Reproduce the records below word for word, from the line that contains "Click the red 关注 follow button" down through the end of the records.
[BEGIN]
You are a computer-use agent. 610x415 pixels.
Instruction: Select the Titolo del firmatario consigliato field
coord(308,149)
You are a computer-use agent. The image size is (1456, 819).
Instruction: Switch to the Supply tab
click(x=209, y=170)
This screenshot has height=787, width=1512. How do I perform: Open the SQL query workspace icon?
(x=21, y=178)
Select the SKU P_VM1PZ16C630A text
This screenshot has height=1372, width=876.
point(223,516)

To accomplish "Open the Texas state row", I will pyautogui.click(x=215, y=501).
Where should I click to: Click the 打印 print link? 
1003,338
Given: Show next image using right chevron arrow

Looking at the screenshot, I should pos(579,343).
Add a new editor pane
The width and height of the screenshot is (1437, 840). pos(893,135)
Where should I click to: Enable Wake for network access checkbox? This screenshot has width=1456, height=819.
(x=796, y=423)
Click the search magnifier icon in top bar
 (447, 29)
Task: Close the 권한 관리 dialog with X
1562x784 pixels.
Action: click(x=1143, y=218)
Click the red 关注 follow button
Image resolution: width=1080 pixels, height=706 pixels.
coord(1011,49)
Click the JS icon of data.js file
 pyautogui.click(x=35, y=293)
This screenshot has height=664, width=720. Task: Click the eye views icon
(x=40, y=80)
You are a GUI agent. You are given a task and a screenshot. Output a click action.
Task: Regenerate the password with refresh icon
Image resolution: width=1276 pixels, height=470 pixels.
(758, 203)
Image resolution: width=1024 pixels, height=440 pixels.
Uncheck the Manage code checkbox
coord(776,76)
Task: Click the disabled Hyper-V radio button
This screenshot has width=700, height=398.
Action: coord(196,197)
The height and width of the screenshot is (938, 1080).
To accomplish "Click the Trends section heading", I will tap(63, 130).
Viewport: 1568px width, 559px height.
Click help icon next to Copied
[END]
[Expected output]
Click the red 关注 follow button
Image resolution: width=1080 pixels, height=706 pixels.
coord(1011,49)
Click the JS icon of data.js file
 pyautogui.click(x=35, y=293)
This screenshot has height=664, width=720. Task: Click the eye views icon
(x=40, y=80)
You are a GUI agent. You are given a task and a screenshot. Output a click action.
Task: Regenerate the password with refresh icon
Image resolution: width=1276 pixels, height=470 pixels.
(758, 203)
Image resolution: width=1024 pixels, height=440 pixels.
Uncheck the Manage code checkbox
coord(776,76)
Task: Click the disabled Hyper-V radio button
This screenshot has width=700, height=398.
Action: coord(196,197)
The height and width of the screenshot is (938, 1080).
To accomplish "Click the Trends section heading", I will tap(63, 130).
Viewport: 1568px width, 559px height.
Click help icon next to Copied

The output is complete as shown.